● **PROMPT**:
Among the records that follow, find the line with "Screen dimensions: 1024x681" and the line with "Task: Switch to line chart view". Set down those lines and all lines between them exactly, without adding anything.

● **DATA EXCERPTS**:
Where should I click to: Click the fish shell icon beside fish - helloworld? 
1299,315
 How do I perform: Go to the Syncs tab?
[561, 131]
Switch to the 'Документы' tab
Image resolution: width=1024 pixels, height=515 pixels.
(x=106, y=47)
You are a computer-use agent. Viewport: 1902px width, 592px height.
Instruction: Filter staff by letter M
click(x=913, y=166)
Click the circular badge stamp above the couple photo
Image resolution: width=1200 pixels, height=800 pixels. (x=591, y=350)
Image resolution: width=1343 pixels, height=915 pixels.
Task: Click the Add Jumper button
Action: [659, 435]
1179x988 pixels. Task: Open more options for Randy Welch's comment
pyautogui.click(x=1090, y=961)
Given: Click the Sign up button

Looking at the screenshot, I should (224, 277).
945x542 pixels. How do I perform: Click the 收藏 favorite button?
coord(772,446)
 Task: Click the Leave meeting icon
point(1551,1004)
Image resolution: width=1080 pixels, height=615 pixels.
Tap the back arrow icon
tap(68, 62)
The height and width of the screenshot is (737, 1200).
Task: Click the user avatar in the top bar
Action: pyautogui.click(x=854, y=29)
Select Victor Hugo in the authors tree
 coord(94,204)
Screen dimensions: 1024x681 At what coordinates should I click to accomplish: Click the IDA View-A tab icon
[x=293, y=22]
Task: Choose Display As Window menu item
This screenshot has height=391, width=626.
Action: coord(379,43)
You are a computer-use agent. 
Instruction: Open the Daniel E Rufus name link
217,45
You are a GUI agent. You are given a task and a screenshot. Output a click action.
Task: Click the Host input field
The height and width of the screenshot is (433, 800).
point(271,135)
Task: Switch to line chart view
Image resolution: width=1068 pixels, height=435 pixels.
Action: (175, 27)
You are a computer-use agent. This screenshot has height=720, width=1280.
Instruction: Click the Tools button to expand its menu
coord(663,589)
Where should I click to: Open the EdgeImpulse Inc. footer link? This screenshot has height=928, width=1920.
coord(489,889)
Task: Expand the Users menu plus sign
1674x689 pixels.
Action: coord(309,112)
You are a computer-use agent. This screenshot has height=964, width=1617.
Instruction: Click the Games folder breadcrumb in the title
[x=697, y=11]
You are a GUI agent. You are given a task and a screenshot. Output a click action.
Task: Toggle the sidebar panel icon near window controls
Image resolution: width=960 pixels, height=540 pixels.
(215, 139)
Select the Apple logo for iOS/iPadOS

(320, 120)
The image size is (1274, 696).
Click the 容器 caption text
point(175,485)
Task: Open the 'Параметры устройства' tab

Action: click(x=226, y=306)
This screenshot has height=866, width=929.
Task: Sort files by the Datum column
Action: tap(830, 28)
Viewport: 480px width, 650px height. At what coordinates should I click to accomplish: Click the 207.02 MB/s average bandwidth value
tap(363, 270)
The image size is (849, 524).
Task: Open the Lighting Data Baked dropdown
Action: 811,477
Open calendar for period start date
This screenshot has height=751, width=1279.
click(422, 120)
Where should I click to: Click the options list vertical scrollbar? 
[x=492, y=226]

● **TASK SOLUTION**:
Screen dimensions: 1024x681 At what coordinates should I click to accomplish: Click the IDA View-A tab icon
[x=293, y=22]
Task: Choose Display As Window menu item
This screenshot has height=391, width=626.
Action: coord(379,43)
You are a computer-use agent. 
Instruction: Open the Daniel E Rufus name link
217,45
You are a GUI agent. You are given a task and a screenshot. Output a click action.
Task: Click the Host input field
The height and width of the screenshot is (433, 800).
point(271,135)
Task: Switch to line chart view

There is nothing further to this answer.